Entries taken from a collection
-=-=-=-=-
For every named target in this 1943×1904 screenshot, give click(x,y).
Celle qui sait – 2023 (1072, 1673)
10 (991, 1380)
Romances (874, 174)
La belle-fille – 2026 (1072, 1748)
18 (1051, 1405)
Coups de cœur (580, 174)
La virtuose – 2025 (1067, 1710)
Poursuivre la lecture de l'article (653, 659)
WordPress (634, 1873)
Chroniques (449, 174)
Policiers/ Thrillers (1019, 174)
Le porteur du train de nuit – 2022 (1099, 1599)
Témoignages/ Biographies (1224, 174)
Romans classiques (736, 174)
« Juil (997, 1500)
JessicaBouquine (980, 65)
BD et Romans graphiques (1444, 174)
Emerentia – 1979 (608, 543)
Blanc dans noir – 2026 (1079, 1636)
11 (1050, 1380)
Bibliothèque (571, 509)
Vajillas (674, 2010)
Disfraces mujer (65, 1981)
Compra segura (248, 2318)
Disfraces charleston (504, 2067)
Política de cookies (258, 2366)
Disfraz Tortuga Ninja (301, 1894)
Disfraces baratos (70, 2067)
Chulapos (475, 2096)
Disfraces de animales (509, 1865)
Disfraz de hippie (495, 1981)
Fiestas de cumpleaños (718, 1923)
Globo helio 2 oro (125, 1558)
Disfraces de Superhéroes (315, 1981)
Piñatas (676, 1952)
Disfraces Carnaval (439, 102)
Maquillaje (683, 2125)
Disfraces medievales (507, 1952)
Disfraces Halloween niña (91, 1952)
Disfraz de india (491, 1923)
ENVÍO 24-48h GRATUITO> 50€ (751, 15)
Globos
-=-=-=-=-
Could you output every entry above exactly as it stands?

### Task response
For every named target in this 1943×1904 screenshot, give click(x,y).
Celle qui sait – 2023 (1072, 1673)
10 (991, 1380)
Romances (874, 174)
La belle-fille – 2026 (1072, 1748)
18 (1051, 1405)
Coups de cœur (580, 174)
La virtuose – 2025 (1067, 1710)
Poursuivre la lecture de l'article (653, 659)
WordPress (634, 1873)
Chroniques (449, 174)
Policiers/ Thrillers (1019, 174)
Le porteur du train de nuit – 2022 (1099, 1599)
Témoignages/ Biographies (1224, 174)
Romans classiques (736, 174)
« Juil (997, 1500)
JessicaBouquine (980, 65)
BD et Romans graphiques (1444, 174)
Emerentia – 1979 (608, 543)
Blanc dans noir – 2026 (1079, 1636)
11 (1050, 1380)
Bibliothèque (571, 509)
Vajillas (674, 2010)
Disfraces mujer (65, 1981)
Compra segura (248, 2318)
Disfraces charleston (504, 2067)
Política de cookies (258, 2366)
Disfraz Tortuga Ninja (301, 1894)
Disfraces baratos (70, 2067)
Chulapos (475, 2096)
Disfraces de animales (509, 1865)
Disfraz de hippie (495, 1981)
Fiestas de cumpleaños (718, 1923)
Globo helio 2 oro (125, 1558)
Disfraces de Superhéroes (315, 1981)
Piñatas (676, 1952)
Disfraces Carnaval (439, 102)
Maquillaje (683, 2125)
Disfraces medievales (507, 1952)
Disfraces Halloween niña (91, 1952)
Disfraz de india (491, 1923)
ENVÍO 24-48h GRATUITO> 50€ (751, 15)
Globos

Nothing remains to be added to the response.